INSTRUCTIONS TO FOLLOW.
One range is to be output from the listing below, exactly as written: the line with "Task: Click the teal MA10 legend marker" to the line with "Click the 保存 save icon", both kept.

SOURCE MATERIAL.
*** Block opens ***

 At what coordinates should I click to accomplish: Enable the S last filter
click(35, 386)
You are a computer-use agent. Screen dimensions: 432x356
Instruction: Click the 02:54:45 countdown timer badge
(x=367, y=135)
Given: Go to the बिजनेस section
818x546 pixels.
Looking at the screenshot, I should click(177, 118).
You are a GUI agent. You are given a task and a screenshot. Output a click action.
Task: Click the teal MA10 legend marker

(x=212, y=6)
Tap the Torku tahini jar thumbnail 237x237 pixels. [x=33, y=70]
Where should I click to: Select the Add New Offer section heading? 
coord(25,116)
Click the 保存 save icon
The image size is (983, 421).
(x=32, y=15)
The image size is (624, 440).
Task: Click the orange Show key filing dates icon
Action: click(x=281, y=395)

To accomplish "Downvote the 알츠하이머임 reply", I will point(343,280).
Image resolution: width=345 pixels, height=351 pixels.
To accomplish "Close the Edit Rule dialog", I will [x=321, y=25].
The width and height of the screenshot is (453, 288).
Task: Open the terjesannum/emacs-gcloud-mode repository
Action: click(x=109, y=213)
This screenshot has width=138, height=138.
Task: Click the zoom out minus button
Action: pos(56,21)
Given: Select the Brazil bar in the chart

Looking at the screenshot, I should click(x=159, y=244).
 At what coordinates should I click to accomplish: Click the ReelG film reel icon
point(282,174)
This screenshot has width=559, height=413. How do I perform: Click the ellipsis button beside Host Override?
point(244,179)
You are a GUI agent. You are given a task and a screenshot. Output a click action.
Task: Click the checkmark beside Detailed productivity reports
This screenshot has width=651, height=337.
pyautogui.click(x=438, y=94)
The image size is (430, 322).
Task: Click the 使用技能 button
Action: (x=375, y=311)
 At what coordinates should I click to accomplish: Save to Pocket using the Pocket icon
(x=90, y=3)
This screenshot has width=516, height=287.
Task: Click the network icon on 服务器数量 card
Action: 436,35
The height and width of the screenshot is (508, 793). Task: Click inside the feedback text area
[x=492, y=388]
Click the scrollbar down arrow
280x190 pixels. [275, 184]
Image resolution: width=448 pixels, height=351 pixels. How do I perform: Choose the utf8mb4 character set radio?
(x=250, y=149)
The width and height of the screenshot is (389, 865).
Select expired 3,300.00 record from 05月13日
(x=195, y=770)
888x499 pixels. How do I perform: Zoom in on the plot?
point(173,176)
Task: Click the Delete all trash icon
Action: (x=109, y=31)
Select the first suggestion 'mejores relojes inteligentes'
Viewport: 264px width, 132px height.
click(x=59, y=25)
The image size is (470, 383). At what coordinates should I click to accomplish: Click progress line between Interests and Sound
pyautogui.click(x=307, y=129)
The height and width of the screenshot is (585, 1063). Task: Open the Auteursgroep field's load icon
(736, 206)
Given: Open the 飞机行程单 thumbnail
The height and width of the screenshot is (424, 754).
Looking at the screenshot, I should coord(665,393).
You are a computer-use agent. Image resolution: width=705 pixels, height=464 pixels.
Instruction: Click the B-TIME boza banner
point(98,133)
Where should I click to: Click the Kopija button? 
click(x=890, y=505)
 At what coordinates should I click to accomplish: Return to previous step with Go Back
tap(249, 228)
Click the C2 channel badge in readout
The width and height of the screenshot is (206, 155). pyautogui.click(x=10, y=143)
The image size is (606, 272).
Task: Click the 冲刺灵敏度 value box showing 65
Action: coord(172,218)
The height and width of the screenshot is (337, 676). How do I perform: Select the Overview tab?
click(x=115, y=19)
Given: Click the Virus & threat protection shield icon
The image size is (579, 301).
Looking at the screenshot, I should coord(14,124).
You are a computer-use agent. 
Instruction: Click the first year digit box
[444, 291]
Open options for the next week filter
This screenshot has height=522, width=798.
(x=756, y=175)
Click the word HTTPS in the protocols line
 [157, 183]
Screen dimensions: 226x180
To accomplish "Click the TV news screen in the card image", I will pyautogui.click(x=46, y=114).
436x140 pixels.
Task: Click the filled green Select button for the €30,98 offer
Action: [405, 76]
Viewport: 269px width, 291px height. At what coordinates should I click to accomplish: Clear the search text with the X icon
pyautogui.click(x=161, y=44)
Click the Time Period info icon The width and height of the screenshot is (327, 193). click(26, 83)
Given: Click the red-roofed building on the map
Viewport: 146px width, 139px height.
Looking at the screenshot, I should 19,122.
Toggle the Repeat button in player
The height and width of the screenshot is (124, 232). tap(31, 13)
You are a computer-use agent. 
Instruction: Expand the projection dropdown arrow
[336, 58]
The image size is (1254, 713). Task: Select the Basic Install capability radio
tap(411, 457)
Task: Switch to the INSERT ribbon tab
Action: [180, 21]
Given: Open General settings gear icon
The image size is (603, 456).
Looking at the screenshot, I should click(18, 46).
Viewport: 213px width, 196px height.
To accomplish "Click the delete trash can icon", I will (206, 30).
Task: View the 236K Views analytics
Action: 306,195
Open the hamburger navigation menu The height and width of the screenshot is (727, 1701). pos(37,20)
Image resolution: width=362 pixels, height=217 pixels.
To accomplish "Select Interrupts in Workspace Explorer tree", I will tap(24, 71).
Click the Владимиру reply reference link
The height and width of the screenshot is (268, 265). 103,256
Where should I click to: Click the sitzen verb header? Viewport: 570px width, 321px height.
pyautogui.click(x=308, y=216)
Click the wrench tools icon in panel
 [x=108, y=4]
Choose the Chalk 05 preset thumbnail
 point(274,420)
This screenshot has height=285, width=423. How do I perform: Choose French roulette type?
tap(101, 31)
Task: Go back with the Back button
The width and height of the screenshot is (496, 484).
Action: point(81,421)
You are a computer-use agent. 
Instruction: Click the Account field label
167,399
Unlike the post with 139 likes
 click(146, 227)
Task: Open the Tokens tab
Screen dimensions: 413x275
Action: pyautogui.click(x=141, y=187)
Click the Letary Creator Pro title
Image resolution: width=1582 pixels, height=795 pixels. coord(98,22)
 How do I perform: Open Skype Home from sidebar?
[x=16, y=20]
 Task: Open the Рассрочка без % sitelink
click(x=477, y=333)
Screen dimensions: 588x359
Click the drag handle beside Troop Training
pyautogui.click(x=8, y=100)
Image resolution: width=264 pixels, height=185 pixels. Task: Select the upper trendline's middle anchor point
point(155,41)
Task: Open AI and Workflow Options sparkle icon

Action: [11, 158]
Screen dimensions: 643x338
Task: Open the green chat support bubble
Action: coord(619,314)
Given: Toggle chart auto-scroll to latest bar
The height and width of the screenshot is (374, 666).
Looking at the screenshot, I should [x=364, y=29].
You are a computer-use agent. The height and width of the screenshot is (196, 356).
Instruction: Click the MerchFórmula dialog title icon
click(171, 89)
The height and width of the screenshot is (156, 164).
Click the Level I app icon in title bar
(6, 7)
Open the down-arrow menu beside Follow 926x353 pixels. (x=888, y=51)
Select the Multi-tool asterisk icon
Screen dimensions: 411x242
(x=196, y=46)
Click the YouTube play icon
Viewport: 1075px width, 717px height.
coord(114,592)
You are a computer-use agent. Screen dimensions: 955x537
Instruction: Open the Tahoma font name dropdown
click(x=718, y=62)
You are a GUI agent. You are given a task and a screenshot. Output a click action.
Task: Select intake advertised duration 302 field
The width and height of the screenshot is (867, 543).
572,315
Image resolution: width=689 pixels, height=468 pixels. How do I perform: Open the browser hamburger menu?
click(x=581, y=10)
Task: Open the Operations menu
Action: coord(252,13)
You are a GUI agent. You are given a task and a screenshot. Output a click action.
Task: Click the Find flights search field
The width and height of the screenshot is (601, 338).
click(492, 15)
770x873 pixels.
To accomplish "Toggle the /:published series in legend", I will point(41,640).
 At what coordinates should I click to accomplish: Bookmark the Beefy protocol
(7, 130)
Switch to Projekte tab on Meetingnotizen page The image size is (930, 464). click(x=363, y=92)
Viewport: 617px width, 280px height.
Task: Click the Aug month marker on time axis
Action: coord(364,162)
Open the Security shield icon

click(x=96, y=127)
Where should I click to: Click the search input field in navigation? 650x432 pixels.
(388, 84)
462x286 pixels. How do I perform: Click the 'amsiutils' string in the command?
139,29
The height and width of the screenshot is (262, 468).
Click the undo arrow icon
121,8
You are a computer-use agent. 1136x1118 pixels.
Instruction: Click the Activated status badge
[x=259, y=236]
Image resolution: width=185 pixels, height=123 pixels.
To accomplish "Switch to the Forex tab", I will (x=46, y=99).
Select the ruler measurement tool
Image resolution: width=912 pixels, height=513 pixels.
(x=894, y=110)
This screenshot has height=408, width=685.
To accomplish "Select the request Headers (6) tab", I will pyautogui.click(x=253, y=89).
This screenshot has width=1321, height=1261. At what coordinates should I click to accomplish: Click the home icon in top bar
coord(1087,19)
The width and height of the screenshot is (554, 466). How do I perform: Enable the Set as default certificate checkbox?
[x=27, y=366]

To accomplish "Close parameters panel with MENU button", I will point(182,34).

*** Block closes ***

TASK SOLUTION.
Task: Click the teal MA10 legend marker

(x=212, y=6)
Tap the Torku tahini jar thumbnail 237x237 pixels. [x=33, y=70]
Where should I click to: Select the Add New Offer section heading? 
coord(25,116)
Click the 保存 save icon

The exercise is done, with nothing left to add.